2. The intensive care monitoring system based on the internet of things of claim 1, wherein the method for acquiring the sigma point set to be tested comprises:

and taking the physiological monitoring data at all times in the history range of the current time and the system state vector at the current time as the input of a UKF algorithm to obtain a sigma point set to be detected at the current time.

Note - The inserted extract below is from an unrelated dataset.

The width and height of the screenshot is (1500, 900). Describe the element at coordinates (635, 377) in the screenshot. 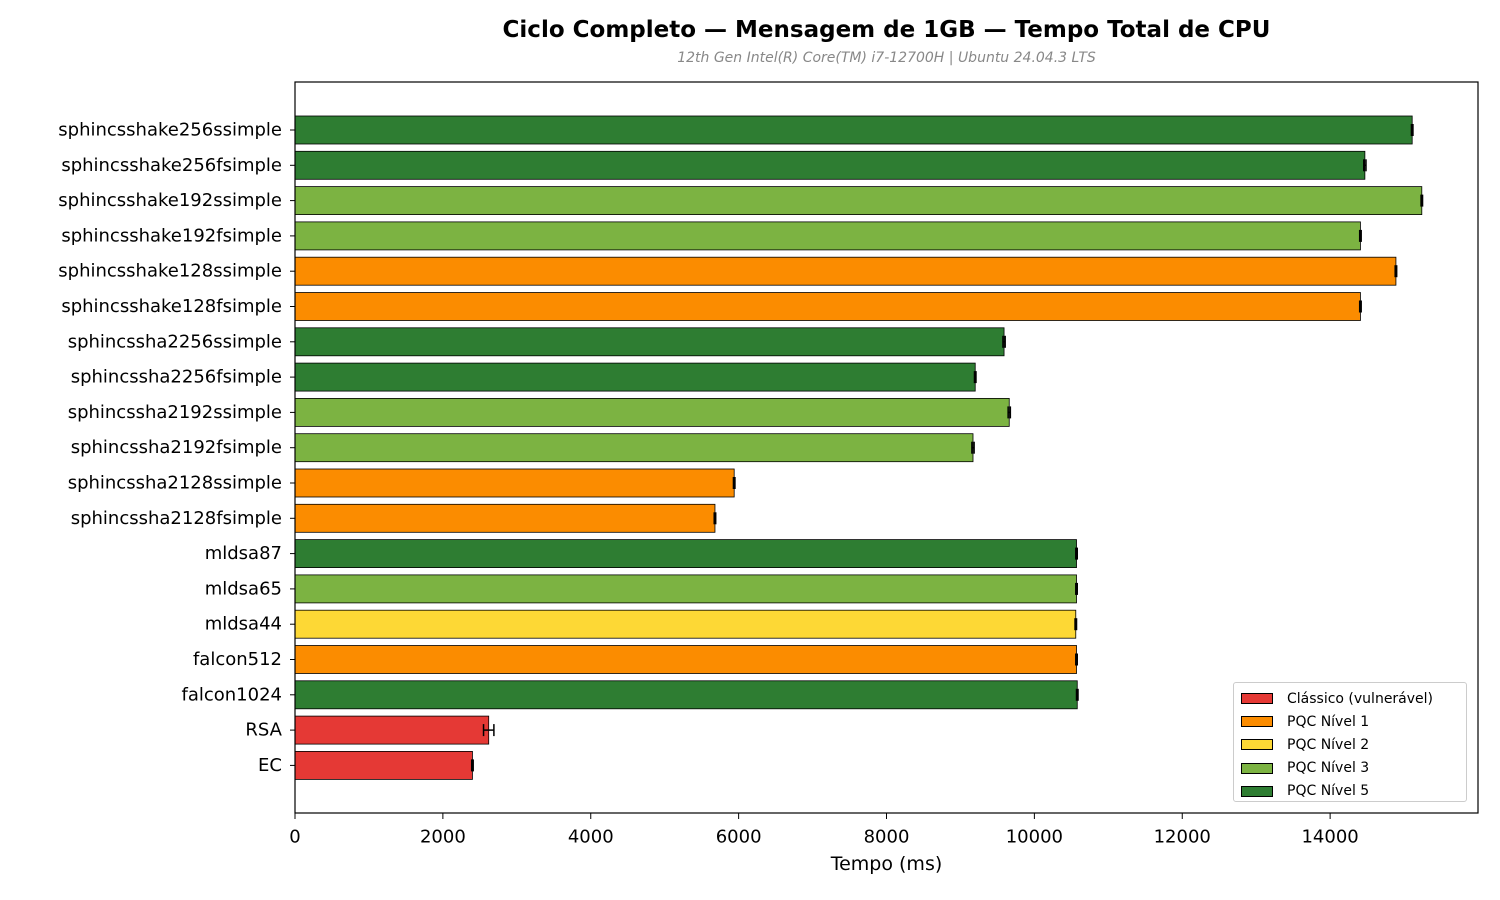

I see `bar-sphincssha2256fsimple` at that location.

3. The intensive care monitoring system based on the internet of things according to claim 1, wherein the method for acquiring the weighted sigma points comprises:

calculating the product of the description element variation weight value and the description element of each dimension to obtain a weighted description element of each dimension; and correspondingly replacing the description elements of the sigma points to be detected with the weighted description elements of all the dimensions to obtain the weighted sigma points at the current moment.

4. The internet of things-based critical care monitoring system of claim 1, wherein monitoring the abnormal state of the patient according to the predicted state vector comprises:

acquiring a priori maximum urgent value and a priori minimum urgent value corresponding to each physiological monitoring data; according to the sequence of each data dimension in the system state vector, the prior maximum urgent value corresponding to all the physiological monitoring data is formed into a maximum urgent monitoring vector, and the prior minimum urgent value corresponding to all the physiological monitoring data is formed into a minimum urgent monitoring vector;

calculating cosine similarity of the predicted state vector and the maximum emergency monitoring vector at the next moment to obtain a maximum vector included angle cosine value; calculating cosine similarity of the predicted state vector and the minimum emergency monitoring vector at the next moment to obtain a minimum vector included angle cosine value;

if at least one of the maximum vector included angle cosine value and the minimum vector included angle cosine value is larger than a preset threshold value, the patient is in an abnormal state.

5. The internet of things-based intensive care monitoring system of claim 1, wherein the method of inversely mapping the second normalized value is to reverse the second normalized value.

6. The internet of things-based critical care monitoring system of claim 4, wherein the preset threshold is 0.75.